Should we be doing something like include Elkstack on Chef recipes, so we can just reference this everywhere by its short name get_platformstack_elkstack_monitoring? Or perhaps we could make a method that maps all of the older attributes to their new namespaces, just once, so you don't have to write backwards-compat method calls in so many places?

[jujugrrr]

Should we be doing something like include Elkstack on Chef recipes, so we can just reference this everywhere by its short name get_platformstack_elkstack_monitoring?

We could, I like it dirty as I think it should be temporary. I'll update the PR

Or perhaps we could make a method that maps all of the older attributes to their new namespaces, just once, so you don't have to write backwards-compat method calls in so many places?

I wanted to avoid "magic" where we copy attributes to other, which is why I've copied your approach. Ideally all of that should disappear wuickly

[martinb3]

We could, I like it dirty as I think it should be temporary. I'll update the PR :+1: Let's do it the way you described, and then we'll do the version bump and rip it out again :)

[jujugrrr]

Are we happy to merge it ? I'll write some "migration action" before to release it

[martinb3]

Are we happy to merge it ? I'll write some "migration action" before to release it

I think my only remaining concern was that we're turning on a firewall and specifically choosing iptables in the acl recipe. That feels like it's forcing a choice on downstream.
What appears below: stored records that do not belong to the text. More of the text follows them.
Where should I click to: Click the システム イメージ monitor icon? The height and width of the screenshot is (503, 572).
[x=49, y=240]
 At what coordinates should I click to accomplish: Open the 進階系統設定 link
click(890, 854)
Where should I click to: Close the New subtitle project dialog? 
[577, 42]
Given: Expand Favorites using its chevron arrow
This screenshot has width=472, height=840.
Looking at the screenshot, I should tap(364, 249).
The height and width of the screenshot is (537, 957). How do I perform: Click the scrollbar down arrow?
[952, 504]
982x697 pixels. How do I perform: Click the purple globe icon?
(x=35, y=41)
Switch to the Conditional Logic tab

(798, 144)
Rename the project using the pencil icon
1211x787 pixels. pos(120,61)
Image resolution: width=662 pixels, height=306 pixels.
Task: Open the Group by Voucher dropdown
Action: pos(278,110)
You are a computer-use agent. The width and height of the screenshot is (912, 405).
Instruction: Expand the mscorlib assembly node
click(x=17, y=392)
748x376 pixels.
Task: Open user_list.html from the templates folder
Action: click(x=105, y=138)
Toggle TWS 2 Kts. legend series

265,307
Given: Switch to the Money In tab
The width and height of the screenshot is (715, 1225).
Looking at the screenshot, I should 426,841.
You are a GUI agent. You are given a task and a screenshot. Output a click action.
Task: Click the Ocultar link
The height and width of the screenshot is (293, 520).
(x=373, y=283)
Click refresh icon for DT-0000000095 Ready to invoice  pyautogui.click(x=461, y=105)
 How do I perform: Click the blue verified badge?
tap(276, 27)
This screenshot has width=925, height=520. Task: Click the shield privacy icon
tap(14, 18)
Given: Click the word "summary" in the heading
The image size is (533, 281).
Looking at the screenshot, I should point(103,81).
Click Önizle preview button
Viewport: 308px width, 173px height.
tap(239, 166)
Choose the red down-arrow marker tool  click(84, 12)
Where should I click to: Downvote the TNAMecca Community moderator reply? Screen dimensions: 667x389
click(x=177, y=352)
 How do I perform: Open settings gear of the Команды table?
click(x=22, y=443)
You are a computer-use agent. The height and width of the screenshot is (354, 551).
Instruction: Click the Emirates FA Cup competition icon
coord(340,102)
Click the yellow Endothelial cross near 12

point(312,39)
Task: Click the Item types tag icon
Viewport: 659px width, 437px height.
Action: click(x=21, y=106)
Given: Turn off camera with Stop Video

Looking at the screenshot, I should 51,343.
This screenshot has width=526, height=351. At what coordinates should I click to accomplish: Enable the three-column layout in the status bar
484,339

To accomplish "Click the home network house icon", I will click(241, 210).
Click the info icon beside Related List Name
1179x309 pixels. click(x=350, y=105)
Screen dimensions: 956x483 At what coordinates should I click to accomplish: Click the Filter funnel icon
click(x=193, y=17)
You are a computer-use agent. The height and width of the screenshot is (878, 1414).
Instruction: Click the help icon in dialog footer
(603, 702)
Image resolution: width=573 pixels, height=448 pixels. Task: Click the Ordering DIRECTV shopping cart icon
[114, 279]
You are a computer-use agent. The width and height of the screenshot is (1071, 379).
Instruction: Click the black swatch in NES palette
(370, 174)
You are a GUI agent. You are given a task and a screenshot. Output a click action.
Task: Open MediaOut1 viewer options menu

Would it be better to omit the firewall definition and just expect people to have declared a firewall before including that recipe?

[jujugrrr]

I think my only remaining concern was that we're turning on a firewall and specifically choosing iptables in the acl recipe.

Before It was setting attributes which were only working for Iptables -> rackspace_iptables.

Before we had a flag called elkstack/config/enabled set to true by default, which was setting attributes but doing nothing until platformstack was in the runlist, so it's was a pretty confusing flag.

Now if the flag is enabled it will make sure you have iptables firewall with the appropriate rules. If you don't want that when using elkstack, set the flag to false and you can decide how to implement it.

That feels like it's forcing a choice on downstream. Would it be better to omit the firewall definition and just expect people to have declared a firewall before including that recipe?

If I've declared a firewall service Iptables before to include elkstack on a Debian, and the rules in elkstack are not specifying anything it will take the default to apply rules which is UFW. Therefore it will conflict. https://github.com/opscode-cookbooks/firewall/blob/master/libraries/z_provider_mapping.rb#L21-L22.

I'd say there is a new behavior because now even without platformstack in your runlist you will end up with firewall rules (which seems sane as the flag is set to true by default). So I'd add a note in the migration plan saying you should set the flag to false if you don't want this.

[jujugrrr]

All of that is highlighting how difficult it is to contribute to ELKstack without breaking something. It's required though so let's make it a major version.

[martinb3]

I believe the previous behavior was to not run the acl recipe by default:

# if iptables toggle is set, include host based firewall rules
iptables_enabled = node.deep_fetch('elkstack', 'config', 'iptables')
if !iptables_enabled.nil? && iptables_enabled
  include_recipe 'elkstack::acl'
end

I also think the more 'chef' way to do this would be to let people include the recipe or not, vs. an attribute as a flag.

[martinb3]

Ah, nevermind -- default['elkstack']['config']['iptables'] = true. It was on by default :( I think it should be off by default. Or maybe even to omit them entirely. It just doesn't feel like a generic thing that everyone will want (some folks won't even want the dependency).

[jujugrrr]

Ah, nevermind -- default['elkstack']['config']['iptables'] = true. It was on by default :(

So what do we do with this PR :wink:

[martinb3]

@jujugrrr Would you be okay with turning off the ACLs by default, once you do the major bump and remove all the backwards compatible stuff? I'd be good with merging this, if we could plan to do that later on the breaking-change version.